(Records from a data source)
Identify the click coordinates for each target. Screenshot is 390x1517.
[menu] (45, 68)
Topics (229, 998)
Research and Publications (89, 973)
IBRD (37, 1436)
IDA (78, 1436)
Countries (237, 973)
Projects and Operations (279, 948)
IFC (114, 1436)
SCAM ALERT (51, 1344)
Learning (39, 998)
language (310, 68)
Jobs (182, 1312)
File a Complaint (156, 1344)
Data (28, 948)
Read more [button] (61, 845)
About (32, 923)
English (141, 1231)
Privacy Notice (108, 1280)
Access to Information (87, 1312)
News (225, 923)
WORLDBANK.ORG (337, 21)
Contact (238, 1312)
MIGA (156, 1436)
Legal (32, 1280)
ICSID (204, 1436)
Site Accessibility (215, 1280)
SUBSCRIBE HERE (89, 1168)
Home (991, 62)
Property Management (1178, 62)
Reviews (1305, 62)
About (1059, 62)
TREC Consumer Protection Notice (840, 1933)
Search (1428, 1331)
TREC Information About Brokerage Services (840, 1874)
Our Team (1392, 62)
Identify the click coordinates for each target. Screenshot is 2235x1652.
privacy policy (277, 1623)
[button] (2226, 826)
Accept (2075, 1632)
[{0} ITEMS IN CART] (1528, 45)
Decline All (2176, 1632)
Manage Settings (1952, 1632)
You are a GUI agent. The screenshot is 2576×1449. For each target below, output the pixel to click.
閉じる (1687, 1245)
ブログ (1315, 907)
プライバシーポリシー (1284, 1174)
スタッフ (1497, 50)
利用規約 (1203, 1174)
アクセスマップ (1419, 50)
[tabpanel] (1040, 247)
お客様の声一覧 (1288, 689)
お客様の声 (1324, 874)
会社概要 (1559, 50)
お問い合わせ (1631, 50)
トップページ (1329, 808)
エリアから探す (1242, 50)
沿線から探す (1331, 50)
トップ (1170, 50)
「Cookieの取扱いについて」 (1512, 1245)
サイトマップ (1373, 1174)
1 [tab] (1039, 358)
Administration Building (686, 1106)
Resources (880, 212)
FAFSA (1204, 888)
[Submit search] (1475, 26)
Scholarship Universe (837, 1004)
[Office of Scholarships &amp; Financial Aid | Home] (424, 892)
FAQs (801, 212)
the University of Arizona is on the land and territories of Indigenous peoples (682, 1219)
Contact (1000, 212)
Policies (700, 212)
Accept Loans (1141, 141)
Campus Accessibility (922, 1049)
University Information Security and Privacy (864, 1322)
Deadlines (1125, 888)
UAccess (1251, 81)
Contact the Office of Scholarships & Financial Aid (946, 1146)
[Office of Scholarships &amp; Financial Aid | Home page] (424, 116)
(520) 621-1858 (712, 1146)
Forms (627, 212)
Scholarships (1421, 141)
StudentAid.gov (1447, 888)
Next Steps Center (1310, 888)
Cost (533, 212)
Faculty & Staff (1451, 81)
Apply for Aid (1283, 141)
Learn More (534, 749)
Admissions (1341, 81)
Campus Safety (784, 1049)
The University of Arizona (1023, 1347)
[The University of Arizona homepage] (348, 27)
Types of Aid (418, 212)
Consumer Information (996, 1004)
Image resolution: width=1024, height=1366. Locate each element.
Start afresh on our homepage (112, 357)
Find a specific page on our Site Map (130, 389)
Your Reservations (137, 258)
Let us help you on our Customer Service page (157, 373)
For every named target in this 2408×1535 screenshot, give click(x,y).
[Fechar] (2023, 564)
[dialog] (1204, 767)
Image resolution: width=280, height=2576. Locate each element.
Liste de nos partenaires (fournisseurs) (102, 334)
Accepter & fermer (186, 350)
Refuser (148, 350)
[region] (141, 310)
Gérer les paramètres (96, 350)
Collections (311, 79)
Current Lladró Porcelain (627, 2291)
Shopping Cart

**Activity**
Copy out all lines above holding "Notice".

**Written response**
Privacy Notice (108, 1280)
TREC Consumer Protection Notice (840, 1933)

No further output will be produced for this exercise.